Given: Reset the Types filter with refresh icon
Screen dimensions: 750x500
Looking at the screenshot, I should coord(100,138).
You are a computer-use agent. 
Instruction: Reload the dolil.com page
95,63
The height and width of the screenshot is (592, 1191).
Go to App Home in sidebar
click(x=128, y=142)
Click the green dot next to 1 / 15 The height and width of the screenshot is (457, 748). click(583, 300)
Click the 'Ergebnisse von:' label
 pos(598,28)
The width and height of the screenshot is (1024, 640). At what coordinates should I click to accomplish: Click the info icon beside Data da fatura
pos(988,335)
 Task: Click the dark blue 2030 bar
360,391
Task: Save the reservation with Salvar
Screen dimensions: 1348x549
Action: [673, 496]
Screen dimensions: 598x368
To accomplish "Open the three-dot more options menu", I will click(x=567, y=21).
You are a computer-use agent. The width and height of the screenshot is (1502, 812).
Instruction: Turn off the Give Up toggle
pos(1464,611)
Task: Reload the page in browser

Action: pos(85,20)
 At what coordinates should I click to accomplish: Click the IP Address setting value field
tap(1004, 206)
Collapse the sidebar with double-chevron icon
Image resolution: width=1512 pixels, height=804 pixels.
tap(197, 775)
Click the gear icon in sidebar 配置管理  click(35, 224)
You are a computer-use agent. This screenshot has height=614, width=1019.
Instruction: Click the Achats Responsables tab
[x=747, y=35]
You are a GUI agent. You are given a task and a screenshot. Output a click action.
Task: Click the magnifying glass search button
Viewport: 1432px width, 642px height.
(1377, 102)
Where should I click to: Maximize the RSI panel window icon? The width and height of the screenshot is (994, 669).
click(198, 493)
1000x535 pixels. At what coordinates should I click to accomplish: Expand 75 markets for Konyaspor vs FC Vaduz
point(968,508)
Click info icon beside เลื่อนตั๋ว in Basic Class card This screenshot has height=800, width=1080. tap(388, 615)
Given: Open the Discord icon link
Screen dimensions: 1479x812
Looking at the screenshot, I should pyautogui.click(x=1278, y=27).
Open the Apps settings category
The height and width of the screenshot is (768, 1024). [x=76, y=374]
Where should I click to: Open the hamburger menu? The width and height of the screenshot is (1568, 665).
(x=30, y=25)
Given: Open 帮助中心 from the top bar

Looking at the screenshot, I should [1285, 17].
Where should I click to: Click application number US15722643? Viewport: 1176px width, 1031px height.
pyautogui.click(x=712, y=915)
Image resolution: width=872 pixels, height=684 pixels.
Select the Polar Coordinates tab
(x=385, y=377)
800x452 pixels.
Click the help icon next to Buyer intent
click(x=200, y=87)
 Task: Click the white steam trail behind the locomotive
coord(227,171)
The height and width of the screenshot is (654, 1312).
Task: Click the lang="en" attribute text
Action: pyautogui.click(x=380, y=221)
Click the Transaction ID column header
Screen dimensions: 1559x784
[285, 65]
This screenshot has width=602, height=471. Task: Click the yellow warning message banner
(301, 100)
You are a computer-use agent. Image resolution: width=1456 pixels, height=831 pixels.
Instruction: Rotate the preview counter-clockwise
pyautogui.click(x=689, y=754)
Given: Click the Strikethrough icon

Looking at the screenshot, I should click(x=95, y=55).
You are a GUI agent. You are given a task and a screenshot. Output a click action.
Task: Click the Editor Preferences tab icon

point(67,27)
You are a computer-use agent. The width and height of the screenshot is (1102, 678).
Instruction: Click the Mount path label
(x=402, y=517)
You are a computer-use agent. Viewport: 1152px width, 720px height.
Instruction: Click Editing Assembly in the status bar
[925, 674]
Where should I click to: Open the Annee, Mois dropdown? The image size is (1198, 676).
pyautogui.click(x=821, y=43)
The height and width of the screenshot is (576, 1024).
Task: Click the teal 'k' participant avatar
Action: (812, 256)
- - - - -
Copy the records exactly, keeping every word in place.

### TASK RESULT
Given: Reset the Types filter with refresh icon
Screen dimensions: 750x500
Looking at the screenshot, I should coord(100,138).
You are a computer-use agent. 
Instruction: Reload the dolil.com page
95,63
The height and width of the screenshot is (592, 1191).
Go to App Home in sidebar
click(x=128, y=142)
Click the green dot next to 1 / 15 The height and width of the screenshot is (457, 748). click(583, 300)
Click the 'Ergebnisse von:' label
 pos(598,28)
The width and height of the screenshot is (1024, 640). At what coordinates should I click to accomplish: Click the info icon beside Data da fatura
pos(988,335)
 Task: Click the dark blue 2030 bar
360,391
Task: Save the reservation with Salvar
Screen dimensions: 1348x549
Action: [673, 496]
Screen dimensions: 598x368
To accomplish "Open the three-dot more options menu", I will click(x=567, y=21).
You are a computer-use agent. The width and height of the screenshot is (1502, 812).
Instruction: Turn off the Give Up toggle
pos(1464,611)
Task: Reload the page in browser

Action: pos(85,20)
 At what coordinates should I click to accomplish: Click the IP Address setting value field
tap(1004, 206)
Collapse the sidebar with double-chevron icon
Image resolution: width=1512 pixels, height=804 pixels.
tap(197, 775)
Click the gear icon in sidebar 配置管理  click(35, 224)
You are a computer-use agent. This screenshot has height=614, width=1019.
Instruction: Click the Achats Responsables tab
[x=747, y=35]
You are a GUI agent. You are given a task and a screenshot. Output a click action.
Task: Click the magnifying glass search button
Viewport: 1432px width, 642px height.
(1377, 102)
Where should I click to: Maximize the RSI panel window icon? The width and height of the screenshot is (994, 669).
click(198, 493)
1000x535 pixels. At what coordinates should I click to accomplish: Expand 75 markets for Konyaspor vs FC Vaduz
point(968,508)
Click info icon beside เลื่อนตั๋ว in Basic Class card This screenshot has height=800, width=1080. tap(388, 615)
Given: Open the Discord icon link
Screen dimensions: 1479x812
Looking at the screenshot, I should pyautogui.click(x=1278, y=27).
Open the Apps settings category
The height and width of the screenshot is (768, 1024). [x=76, y=374]
Where should I click to: Open the hamburger menu? The width and height of the screenshot is (1568, 665).
(x=30, y=25)
Given: Open 帮助中心 from the top bar

Looking at the screenshot, I should [1285, 17].
Where should I click to: Click application number US15722643? Viewport: 1176px width, 1031px height.
pyautogui.click(x=712, y=915)
Image resolution: width=872 pixels, height=684 pixels.
Select the Polar Coordinates tab
(x=385, y=377)
800x452 pixels.
Click the help icon next to Buyer intent
click(x=200, y=87)
 Task: Click the white steam trail behind the locomotive
coord(227,171)
The height and width of the screenshot is (654, 1312).
Task: Click the lang="en" attribute text
Action: pyautogui.click(x=380, y=221)
Click the Transaction ID column header
Screen dimensions: 1559x784
[285, 65]
This screenshot has width=602, height=471. Task: Click the yellow warning message banner
(301, 100)
You are a computer-use agent. Image resolution: width=1456 pixels, height=831 pixels.
Instruction: Rotate the preview counter-clockwise
pyautogui.click(x=689, y=754)
Given: Click the Strikethrough icon

Looking at the screenshot, I should click(x=95, y=55).
You are a GUI agent. You are given a task and a screenshot. Output a click action.
Task: Click the Editor Preferences tab icon

point(67,27)
You are a computer-use agent. The width and height of the screenshot is (1102, 678).
Instruction: Click the Mount path label
(x=402, y=517)
You are a computer-use agent. Viewport: 1152px width, 720px height.
Instruction: Click Editing Assembly in the status bar
[925, 674]
Where should I click to: Open the Annee, Mois dropdown? The image size is (1198, 676).
pyautogui.click(x=821, y=43)
The height and width of the screenshot is (576, 1024).
Task: Click the teal 'k' participant avatar
Action: (812, 256)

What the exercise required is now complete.